:: INSTRUCTIONS FOR THE TASK ::
Take the material below and restate it word for word, stopping after the line in which "718x588 pixels." occurs.

:: DATASET ::
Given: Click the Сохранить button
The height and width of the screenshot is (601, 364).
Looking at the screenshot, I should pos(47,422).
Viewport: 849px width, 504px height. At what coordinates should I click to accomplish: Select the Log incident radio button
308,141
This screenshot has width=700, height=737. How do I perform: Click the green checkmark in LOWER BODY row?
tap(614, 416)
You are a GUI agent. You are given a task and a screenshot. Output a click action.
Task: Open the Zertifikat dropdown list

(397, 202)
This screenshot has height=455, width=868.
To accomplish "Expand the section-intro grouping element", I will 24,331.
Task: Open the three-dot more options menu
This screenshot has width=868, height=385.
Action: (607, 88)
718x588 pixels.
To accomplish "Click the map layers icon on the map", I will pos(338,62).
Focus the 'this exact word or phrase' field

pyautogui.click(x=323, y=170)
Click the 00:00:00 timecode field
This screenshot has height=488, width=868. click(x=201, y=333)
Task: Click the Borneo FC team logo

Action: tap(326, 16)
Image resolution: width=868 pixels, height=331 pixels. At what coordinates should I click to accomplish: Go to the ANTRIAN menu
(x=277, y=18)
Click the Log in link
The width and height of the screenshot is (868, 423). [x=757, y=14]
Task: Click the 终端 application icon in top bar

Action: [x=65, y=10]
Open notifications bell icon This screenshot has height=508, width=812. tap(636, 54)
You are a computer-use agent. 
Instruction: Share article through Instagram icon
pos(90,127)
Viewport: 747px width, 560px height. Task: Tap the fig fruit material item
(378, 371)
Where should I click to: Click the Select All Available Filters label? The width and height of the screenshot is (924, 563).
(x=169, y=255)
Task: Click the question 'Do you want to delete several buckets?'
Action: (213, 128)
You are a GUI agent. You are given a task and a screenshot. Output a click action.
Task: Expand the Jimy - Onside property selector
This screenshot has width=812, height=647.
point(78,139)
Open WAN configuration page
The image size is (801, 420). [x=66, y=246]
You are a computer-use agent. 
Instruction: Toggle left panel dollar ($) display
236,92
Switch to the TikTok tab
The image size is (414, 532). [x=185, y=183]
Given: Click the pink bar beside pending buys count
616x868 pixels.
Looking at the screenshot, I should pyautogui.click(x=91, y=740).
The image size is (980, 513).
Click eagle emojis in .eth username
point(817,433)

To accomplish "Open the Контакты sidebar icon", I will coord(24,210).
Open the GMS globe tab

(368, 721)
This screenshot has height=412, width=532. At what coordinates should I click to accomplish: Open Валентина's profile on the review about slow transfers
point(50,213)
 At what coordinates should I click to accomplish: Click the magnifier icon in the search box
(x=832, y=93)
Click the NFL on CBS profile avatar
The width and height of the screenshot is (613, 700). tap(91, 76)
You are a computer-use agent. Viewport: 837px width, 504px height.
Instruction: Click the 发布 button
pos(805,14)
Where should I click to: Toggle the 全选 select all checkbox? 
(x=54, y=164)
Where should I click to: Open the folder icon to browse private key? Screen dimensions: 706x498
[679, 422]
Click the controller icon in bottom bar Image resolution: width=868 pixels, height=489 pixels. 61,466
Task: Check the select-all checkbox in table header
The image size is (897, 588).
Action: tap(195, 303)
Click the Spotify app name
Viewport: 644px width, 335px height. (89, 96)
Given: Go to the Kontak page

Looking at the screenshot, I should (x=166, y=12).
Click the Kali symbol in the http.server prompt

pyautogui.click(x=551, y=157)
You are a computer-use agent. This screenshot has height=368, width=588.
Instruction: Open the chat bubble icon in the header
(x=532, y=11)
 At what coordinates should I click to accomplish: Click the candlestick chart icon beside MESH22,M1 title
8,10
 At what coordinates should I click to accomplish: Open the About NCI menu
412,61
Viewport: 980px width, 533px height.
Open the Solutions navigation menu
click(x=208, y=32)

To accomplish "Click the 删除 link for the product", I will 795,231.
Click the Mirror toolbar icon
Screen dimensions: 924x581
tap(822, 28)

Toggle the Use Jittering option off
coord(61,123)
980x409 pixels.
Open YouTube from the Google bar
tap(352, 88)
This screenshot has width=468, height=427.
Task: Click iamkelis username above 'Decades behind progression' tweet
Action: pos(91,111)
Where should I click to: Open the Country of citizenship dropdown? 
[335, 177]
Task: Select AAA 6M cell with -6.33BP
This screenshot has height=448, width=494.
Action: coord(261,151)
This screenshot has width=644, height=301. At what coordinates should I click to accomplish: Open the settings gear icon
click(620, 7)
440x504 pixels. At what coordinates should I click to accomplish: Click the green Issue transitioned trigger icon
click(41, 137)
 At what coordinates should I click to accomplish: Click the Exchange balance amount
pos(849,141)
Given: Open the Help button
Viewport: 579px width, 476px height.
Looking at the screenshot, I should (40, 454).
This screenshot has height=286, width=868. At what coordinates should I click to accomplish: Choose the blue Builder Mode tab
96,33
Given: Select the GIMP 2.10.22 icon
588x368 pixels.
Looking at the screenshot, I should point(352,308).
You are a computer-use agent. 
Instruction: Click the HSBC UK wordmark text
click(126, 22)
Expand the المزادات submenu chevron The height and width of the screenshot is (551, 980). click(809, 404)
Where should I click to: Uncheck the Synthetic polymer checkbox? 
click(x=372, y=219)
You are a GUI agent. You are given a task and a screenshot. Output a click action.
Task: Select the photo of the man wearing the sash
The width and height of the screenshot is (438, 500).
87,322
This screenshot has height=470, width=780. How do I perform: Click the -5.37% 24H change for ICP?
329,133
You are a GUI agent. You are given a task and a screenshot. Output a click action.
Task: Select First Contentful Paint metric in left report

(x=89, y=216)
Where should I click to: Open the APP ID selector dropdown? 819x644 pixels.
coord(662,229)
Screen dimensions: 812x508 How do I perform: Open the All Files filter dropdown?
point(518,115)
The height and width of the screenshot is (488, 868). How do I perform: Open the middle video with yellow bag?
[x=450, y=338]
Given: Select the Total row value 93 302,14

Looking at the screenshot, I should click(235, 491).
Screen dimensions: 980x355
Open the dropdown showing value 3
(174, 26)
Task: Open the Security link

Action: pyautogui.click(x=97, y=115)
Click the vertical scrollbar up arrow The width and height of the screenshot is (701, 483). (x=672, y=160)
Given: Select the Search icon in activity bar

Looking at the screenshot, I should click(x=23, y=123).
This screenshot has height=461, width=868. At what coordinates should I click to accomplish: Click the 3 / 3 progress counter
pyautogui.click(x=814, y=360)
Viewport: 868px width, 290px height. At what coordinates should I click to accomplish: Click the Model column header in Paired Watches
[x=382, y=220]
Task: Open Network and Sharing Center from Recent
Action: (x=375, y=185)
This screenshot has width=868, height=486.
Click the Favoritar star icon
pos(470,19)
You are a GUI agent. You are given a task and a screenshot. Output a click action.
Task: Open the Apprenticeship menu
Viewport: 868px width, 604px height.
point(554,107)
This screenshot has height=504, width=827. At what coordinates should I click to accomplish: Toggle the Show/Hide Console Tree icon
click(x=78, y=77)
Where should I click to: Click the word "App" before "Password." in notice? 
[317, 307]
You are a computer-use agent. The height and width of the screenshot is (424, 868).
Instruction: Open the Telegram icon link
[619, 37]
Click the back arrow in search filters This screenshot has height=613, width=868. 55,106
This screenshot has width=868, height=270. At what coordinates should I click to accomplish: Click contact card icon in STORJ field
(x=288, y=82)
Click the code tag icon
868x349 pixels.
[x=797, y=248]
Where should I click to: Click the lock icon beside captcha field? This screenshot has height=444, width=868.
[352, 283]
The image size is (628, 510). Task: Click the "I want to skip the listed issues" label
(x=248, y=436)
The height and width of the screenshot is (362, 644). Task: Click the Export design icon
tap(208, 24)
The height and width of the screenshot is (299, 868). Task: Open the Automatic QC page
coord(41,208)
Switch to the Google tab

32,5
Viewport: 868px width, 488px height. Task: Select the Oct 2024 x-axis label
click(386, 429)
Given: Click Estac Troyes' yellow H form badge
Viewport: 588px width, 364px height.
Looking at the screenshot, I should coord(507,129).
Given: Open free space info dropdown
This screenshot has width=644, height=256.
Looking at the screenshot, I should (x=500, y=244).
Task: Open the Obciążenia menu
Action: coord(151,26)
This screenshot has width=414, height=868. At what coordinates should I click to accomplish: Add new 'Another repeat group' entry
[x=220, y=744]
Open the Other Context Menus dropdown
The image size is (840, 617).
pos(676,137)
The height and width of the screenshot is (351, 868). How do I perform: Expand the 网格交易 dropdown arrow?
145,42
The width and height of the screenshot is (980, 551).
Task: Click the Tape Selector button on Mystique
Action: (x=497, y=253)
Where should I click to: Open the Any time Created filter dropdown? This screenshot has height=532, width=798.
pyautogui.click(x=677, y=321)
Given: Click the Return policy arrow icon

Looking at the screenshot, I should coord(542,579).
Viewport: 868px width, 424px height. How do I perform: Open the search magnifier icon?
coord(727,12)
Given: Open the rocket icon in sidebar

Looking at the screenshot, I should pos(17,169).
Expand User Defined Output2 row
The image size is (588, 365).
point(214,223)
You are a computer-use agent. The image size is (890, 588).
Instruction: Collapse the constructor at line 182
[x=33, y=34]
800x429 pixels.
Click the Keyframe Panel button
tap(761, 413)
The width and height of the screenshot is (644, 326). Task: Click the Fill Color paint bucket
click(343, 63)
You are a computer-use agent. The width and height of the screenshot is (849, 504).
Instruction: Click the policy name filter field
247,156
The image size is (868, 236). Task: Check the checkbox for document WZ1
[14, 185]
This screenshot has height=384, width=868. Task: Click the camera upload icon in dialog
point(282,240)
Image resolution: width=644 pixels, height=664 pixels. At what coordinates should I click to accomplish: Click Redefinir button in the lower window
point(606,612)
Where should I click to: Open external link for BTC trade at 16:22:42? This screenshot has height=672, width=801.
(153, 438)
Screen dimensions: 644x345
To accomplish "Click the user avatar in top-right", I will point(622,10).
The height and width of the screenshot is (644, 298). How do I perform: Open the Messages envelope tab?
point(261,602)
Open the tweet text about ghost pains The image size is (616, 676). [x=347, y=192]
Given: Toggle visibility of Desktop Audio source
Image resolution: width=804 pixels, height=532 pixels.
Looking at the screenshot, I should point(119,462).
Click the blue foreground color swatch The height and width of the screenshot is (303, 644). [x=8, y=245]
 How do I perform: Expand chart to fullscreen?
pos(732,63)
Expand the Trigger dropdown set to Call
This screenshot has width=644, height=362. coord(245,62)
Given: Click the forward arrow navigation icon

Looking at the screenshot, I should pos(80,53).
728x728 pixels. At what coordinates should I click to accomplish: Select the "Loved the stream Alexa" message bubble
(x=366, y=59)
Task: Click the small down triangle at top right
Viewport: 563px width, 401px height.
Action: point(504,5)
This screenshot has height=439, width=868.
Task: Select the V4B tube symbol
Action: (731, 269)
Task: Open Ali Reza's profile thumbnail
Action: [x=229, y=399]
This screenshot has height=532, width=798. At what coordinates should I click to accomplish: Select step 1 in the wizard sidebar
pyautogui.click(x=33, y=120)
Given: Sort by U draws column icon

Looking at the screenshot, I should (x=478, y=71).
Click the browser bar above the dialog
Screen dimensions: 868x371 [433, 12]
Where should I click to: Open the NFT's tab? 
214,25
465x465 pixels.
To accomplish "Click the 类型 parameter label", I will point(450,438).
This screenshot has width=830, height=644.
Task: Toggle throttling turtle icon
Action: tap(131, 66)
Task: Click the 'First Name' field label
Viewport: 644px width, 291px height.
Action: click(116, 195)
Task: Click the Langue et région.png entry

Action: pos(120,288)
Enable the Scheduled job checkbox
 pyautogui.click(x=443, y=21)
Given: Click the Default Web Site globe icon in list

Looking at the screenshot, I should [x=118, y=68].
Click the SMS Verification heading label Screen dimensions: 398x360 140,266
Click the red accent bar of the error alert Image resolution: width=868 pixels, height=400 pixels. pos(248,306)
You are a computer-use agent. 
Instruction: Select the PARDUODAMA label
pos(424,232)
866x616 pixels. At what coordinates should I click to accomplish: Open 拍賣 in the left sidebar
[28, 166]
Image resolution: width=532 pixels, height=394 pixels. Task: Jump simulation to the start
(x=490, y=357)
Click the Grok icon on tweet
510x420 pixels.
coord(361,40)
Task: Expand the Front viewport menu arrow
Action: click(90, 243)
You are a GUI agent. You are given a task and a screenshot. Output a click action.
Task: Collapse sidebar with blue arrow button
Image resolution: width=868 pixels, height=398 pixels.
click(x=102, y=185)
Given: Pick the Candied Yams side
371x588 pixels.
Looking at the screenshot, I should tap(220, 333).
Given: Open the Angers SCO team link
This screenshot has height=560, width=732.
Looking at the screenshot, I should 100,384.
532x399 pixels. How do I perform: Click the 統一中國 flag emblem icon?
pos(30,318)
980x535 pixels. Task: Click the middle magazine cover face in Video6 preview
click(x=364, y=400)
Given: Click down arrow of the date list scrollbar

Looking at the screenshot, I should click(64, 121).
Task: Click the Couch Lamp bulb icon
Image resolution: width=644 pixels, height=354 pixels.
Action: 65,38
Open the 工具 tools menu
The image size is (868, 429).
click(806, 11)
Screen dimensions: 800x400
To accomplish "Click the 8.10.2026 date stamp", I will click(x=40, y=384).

:: ANSWER AREA ::
Given: Click the Сохранить button
The height and width of the screenshot is (601, 364).
Looking at the screenshot, I should pos(47,422).
Viewport: 849px width, 504px height. At what coordinates should I click to accomplish: Select the Log incident radio button
308,141
This screenshot has width=700, height=737. How do I perform: Click the green checkmark in LOWER BODY row?
tap(614, 416)
You are a GUI agent. You are given a task and a screenshot. Output a click action.
Task: Open the Zertifikat dropdown list

(397, 202)
This screenshot has height=455, width=868.
To accomplish "Expand the section-intro grouping element", I will 24,331.
Task: Open the three-dot more options menu
This screenshot has width=868, height=385.
Action: (607, 88)
718x588 pixels.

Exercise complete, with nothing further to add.